Step 2: Add FQDNs to your ACL rules

Add the fqdns field to the source, destination, or both sections of your firewall rule definition. The fqdns field accepts an array of strings, where each string is a valid domain name.

Example: Allow traffic between two domains

- name: Allow_from_NS1_to_NS2
  action: accept
  source:
    fqdns:
      - "www.somehost.org"
  destination:
    fqdns:
      - "www.f5.com"

Example: Deny traffic to a list of malicious domains

- name: Block_malicious_domains
  action: deny
  destination:
    fqdns:
      - "malicious-site-1.example.com"
      - "malicious-site-2.example.com"

FQDN can co-exist with other properties in the same ACL Rule. All properties mentioned under source: in the following example are an OR match. If one of the IP address or FQDN or GEO or Zone matches, the source section is a match.
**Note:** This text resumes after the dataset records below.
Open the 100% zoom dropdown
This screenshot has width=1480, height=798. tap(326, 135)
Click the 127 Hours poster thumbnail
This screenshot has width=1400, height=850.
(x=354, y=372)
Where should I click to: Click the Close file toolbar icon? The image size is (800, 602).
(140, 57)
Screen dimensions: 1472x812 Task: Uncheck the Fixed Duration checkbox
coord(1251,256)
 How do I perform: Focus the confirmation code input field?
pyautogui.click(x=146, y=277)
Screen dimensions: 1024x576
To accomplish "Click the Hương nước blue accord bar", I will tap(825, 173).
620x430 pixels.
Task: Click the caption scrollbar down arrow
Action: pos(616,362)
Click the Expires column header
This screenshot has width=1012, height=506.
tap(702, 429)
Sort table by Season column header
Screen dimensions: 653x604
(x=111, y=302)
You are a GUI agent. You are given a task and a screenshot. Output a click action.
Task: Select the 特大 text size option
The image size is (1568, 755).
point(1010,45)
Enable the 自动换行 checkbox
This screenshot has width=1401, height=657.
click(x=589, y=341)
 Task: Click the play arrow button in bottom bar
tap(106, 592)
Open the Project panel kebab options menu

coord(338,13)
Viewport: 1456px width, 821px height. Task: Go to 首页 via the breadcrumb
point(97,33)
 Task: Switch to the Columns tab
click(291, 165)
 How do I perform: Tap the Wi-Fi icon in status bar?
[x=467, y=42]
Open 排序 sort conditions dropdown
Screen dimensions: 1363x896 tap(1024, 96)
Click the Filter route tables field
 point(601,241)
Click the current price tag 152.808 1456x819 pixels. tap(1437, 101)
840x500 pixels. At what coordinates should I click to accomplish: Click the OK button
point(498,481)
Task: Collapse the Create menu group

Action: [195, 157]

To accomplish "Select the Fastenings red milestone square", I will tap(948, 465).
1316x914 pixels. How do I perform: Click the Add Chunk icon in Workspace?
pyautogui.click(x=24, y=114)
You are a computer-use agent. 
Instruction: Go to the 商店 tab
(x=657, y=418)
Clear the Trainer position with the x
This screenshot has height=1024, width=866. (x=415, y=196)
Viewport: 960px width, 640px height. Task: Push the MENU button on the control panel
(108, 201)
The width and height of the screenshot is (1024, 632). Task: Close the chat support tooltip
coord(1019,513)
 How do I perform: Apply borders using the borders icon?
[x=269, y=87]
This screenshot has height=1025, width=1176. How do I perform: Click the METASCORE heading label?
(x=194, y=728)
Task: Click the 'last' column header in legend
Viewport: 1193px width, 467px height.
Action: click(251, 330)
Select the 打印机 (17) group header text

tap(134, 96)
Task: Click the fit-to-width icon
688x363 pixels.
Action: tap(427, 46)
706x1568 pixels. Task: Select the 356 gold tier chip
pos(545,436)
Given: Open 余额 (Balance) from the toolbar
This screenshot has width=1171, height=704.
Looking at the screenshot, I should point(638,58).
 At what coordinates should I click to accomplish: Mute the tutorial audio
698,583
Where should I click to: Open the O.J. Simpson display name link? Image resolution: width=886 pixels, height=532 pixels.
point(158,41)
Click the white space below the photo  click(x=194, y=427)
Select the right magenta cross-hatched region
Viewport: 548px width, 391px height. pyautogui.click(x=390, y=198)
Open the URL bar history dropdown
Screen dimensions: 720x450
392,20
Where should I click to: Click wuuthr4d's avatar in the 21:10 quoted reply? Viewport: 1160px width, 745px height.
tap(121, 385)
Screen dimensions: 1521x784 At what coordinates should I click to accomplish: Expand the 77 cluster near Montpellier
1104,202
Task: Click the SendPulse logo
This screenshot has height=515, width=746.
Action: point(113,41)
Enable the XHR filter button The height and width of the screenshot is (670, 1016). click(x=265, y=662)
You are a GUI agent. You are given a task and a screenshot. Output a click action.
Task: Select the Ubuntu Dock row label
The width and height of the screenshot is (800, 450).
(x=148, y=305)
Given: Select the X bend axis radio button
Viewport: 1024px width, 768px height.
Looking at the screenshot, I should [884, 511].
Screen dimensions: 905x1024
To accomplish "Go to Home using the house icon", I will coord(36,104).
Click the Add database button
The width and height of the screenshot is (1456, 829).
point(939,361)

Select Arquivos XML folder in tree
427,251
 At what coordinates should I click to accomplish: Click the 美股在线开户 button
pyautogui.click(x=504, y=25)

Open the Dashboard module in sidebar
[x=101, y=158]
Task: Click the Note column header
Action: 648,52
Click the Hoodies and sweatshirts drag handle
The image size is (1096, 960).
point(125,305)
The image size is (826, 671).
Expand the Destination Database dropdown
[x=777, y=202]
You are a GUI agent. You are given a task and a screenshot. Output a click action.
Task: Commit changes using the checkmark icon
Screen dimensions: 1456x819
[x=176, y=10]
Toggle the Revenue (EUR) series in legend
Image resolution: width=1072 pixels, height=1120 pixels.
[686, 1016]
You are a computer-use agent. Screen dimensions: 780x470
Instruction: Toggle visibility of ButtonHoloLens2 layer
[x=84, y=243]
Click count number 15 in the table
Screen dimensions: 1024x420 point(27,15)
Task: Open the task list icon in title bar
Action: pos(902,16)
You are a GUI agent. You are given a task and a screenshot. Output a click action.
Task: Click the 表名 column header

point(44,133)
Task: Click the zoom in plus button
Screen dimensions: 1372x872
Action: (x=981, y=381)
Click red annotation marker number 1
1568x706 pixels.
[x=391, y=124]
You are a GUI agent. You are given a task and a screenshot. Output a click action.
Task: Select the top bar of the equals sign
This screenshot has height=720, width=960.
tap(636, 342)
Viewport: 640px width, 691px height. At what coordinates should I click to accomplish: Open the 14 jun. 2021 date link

Example: Rule with multiple source criteria matches including FQDN

apiVersion: "k8s.f5net.com/v1"
kind: F5BigFwPolicy
metadata:
  name: "cnf-fw-policy"
spec:
  rule:
    - name: allow-http
      action: "accept"
      logging: true
      ipProtocol: tcp
      source:
        addresses:
          - "2002::10:20:0:0/96"
        fqdns:
          - "www.somehost.org"
        geos:
          - "US:California"
        zones:
          - "zone1"

Step 3: Apply the ACL policy

Apply the ACL policy using your normal ACL configuration workflow.

Step 4: Verify FQDN resolution

After you apply the policy, verify that the FQDN resolver is working by checking the resolver statistics.

The fw_fqdn_stat TMCTL table provides the following metrics:

Metric Description
refresh_interval_secs The refresh interval configured for the resolver
num_fqdns Total number of FQDNs registered across all security policies
num_refresh_total Total number of DNS requests sent by the resolver
num_refresh_failures_total Total number of DNS request failures
num_refresh_last_min Number of DNS requests in the most recent statistics update
num_refresh_failures_last_min Number of DNS request failures in the most recent statistics update

Limitations

  • The maximum number of unique FQDN entries across all security policies is 256.

  • Internationalized domain names (IDNs), also known as Unicode URLs, are not supported. IDN support is planned for a future release.

  • The FQDN resolver refresh interval is determined by the TTL value in the DNS response. You cannot configure a custom refresh interval.

  • The FQDN supports both the IPv4 and IPv6 resolved addresses.